Could you return each line of the material that has "target" in it?

***

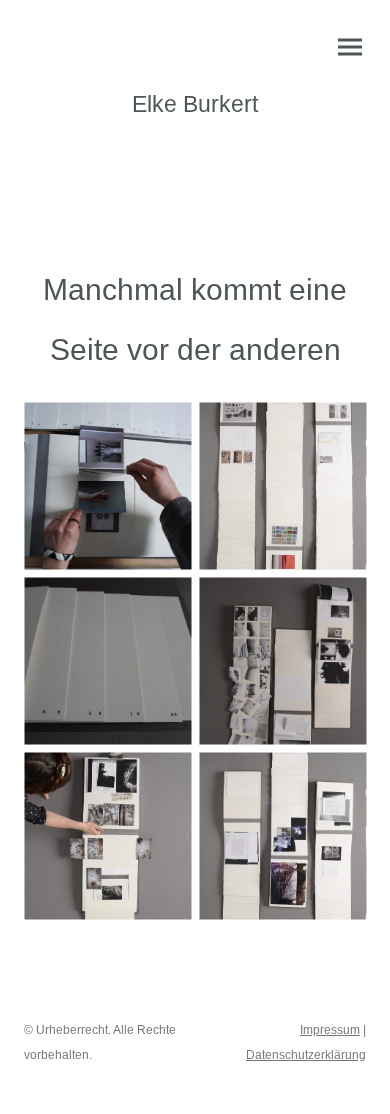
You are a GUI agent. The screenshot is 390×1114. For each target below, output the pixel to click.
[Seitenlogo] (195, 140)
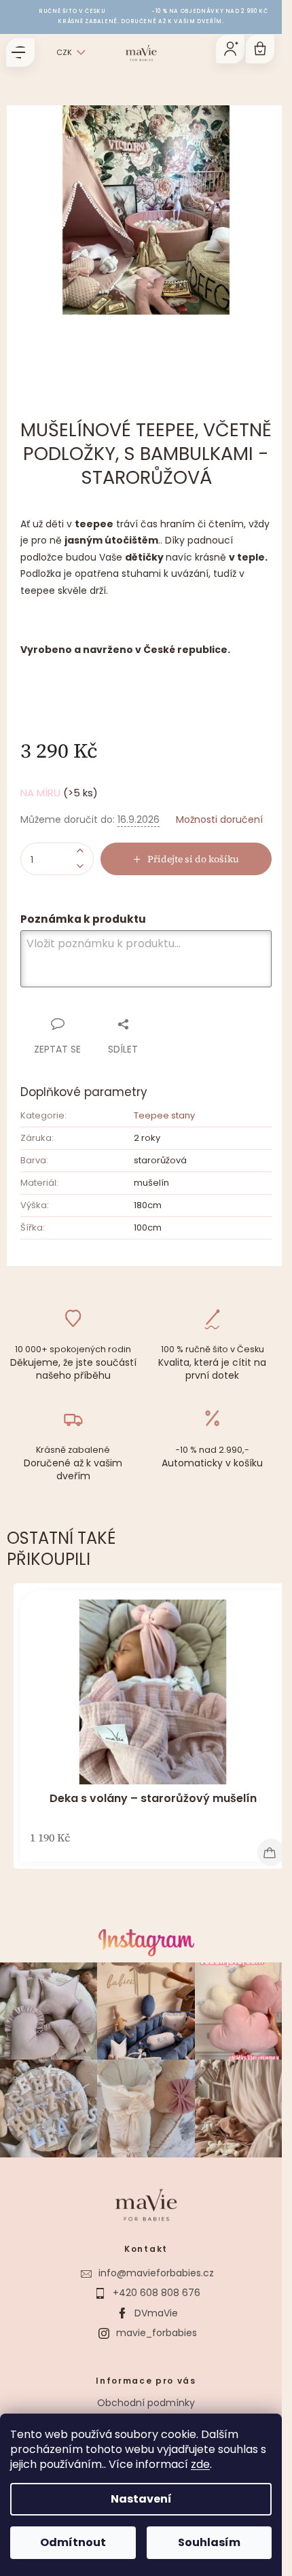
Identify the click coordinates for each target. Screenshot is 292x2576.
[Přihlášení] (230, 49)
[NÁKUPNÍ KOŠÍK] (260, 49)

***

# SOLUTION TO THE EXERCISE:
You are a GUI agent. The screenshot is 390×1114. For each target below, output the pixel to click.
Identify the click coordinates for each target. Screenshot is 292x2576.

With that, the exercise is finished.